In the last 10 years, California welcomed 100,000 new residents with household incomes of $120,000 or higher—85% of which moved to the Bay Area, according to the Legislative Analyst’s Office report.
Most registered voters who said they are considering leaving the state (71%) cited California’s increasingly expensive housing as the main reason they are considering leaving the state, according to the study.
California’s increasing home costs, which stem from its growing home shortage, could be the result of a combination of factors, including strict state regulations, high taxes, the California Environmental Quality Act, and permanent residents who do not want to give up land space for the homeless population, the San Francisco Chronicle reported.
Silicon Valley tech giants, who have brought hundreds of thousands of jobs—and with them, even more people—to the same area in California, have committed a total $4.5 billion to help combat the state’s crisis.
High taxes and the state’s political culture were the second- and third-most cited responses, 58% and 46%, respectively, from registered voters as the main reason they are considering leaving.
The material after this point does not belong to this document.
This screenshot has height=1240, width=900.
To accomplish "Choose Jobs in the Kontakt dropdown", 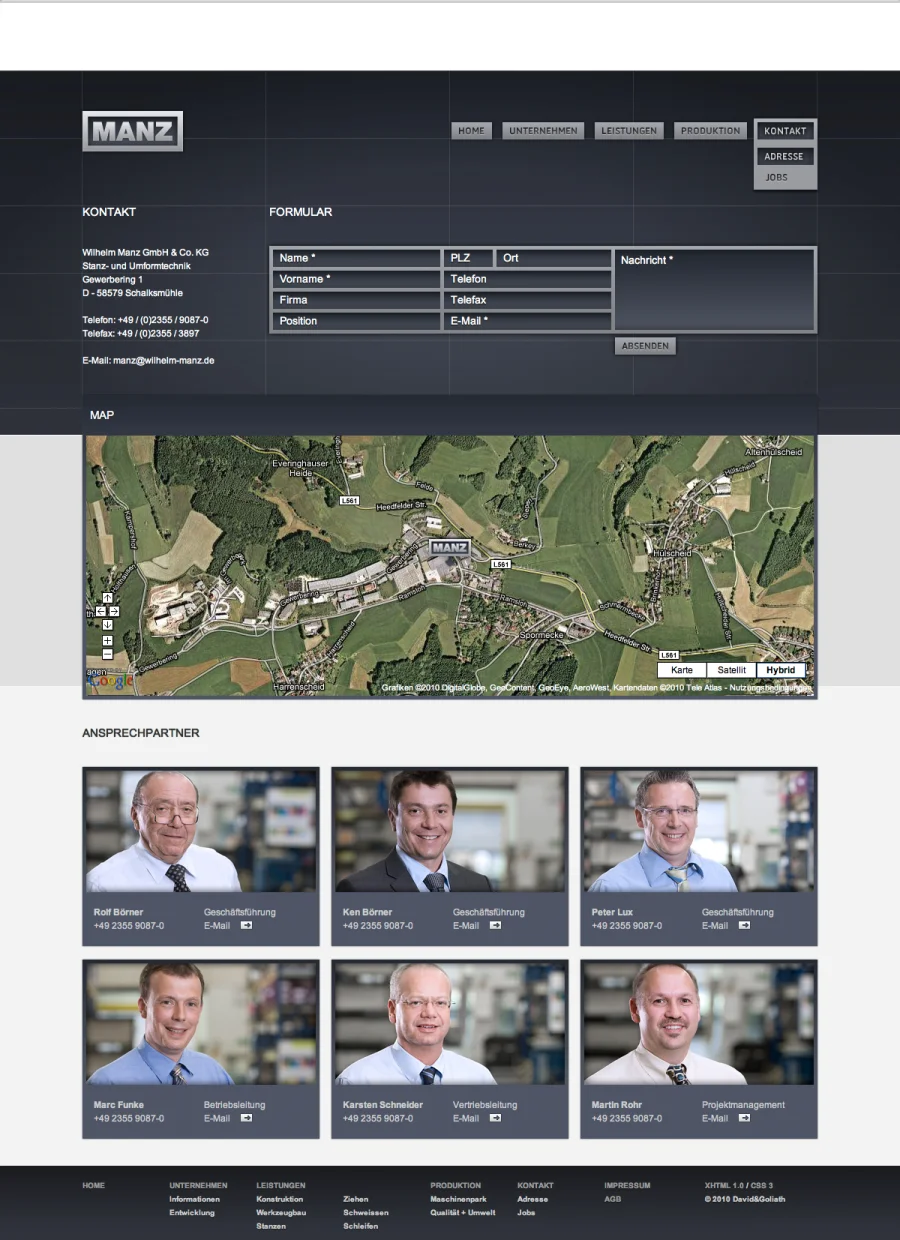I will [776, 177].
On top of high taxes and high housing costs, Californians are paying as much as $5 per gallon of gas in some areas. The average cost of fuel in the state soared to $4.18 in early October while drivers in other areas are paying as much as $5 per gallon, CNN Business reported on Oct. 8.
Republican candidate for California’s 50th Congressional District Carl DeMaio previously told The Daily Caller News Foundation that Democratic leadership in the state “created the problem” with “taxes, mandates, and regulations.”
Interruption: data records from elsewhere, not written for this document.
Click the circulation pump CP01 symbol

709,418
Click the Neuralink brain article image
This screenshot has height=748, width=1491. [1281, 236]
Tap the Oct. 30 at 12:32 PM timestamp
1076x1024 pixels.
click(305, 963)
“And now you come along saying, ‘It’s not our problem. It’s the private sector’s problem.’ This is how they escape responsibility for the problem,” DeMaio continued.
California’s massively devastating wildfires, too, are driving people from the state, according to an Oct. 29 New York Times report, though wildfires are not mentioned in the Berkeley study.
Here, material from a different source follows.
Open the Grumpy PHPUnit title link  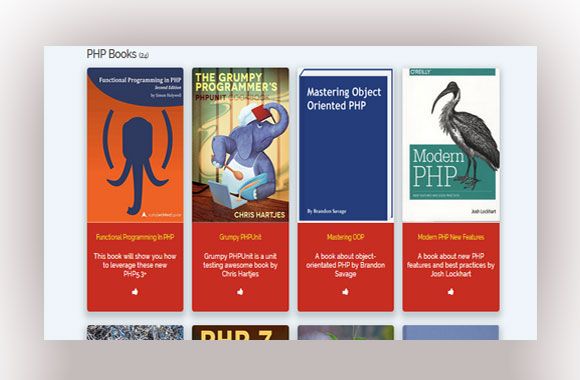pos(240,237)
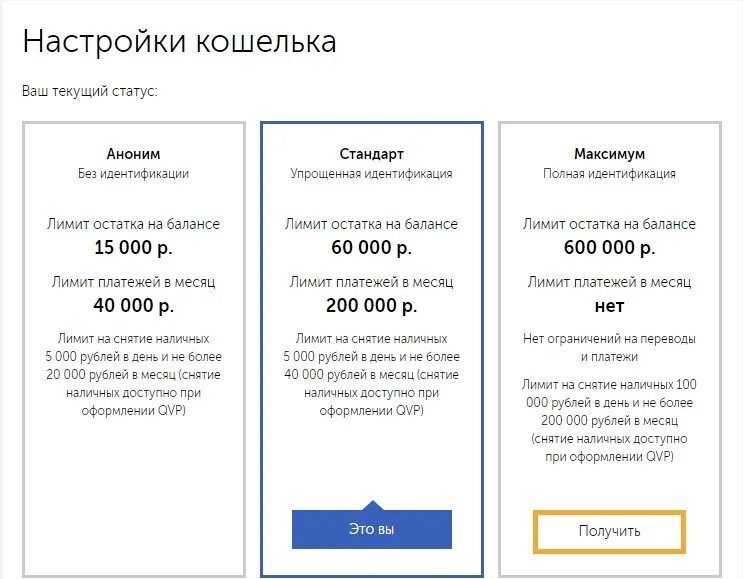Click the Получить button

[609, 531]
“We have lived here since 1966, but we have now decided to leave California because it has become unmanageable,” California resident Martha Ture told The New York Times in an email. “The fire danger and strong winds will not get any better in the coming five years and we are in our 70s.”
Democratic California Gov. Gavin Newsom blamed the wildfires on climate change, but some experts disagree with his theory.
“It’s about dog-eat-dog capitalism meeting climate change. It’s about corporate greed meeting climate change. It’s about decades of mismanagement,” the governor told reporters on Oct. 25.
University of Washington climate scientist Cliff Mass previously told The Daily Caller News Foundation, however, that wildfires are the result of “poorly maintained electrical infrastructure” and strong, dry winds.
The wildfires could also be the result of preoccupied regulators who were more focused on achieving energy regulation measures rather than fireproofing electric lines, Breakthrough Institute Executive Director Ted Nordhaus also previously told The Daily Caller News Foundation.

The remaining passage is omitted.